*Task details*.
Take the data below and repeat it exactly.

*Available data*.
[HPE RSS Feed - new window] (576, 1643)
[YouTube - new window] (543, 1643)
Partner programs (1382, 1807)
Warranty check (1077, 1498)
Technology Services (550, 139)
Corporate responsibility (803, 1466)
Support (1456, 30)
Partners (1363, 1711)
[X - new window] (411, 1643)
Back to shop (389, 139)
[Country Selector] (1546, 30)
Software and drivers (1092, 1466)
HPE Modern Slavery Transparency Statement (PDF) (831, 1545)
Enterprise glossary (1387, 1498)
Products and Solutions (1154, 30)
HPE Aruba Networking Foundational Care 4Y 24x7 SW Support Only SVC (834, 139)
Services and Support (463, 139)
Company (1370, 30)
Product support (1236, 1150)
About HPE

*Solution to this problem*.
[HPE RSS Feed - new window] (576, 1643)
[YouTube - new window] (543, 1643)
Partner programs (1382, 1807)
Warranty check (1077, 1498)
Technology Services (550, 139)
Corporate responsibility (803, 1466)
Support (1456, 30)
Partners (1363, 1711)
[X - new window] (411, 1643)
Back to shop (389, 139)
[Country Selector] (1546, 30)
Software and drivers (1092, 1466)
HPE Modern Slavery Transparency Statement (PDF) (831, 1545)
Enterprise glossary (1387, 1498)
Products and Solutions (1154, 30)
HPE Aruba Networking Foundational Care 4Y 24x7 SW Support Only SVC (834, 139)
Services and Support (463, 139)
Company (1370, 30)
Product support (1236, 1150)
About HPE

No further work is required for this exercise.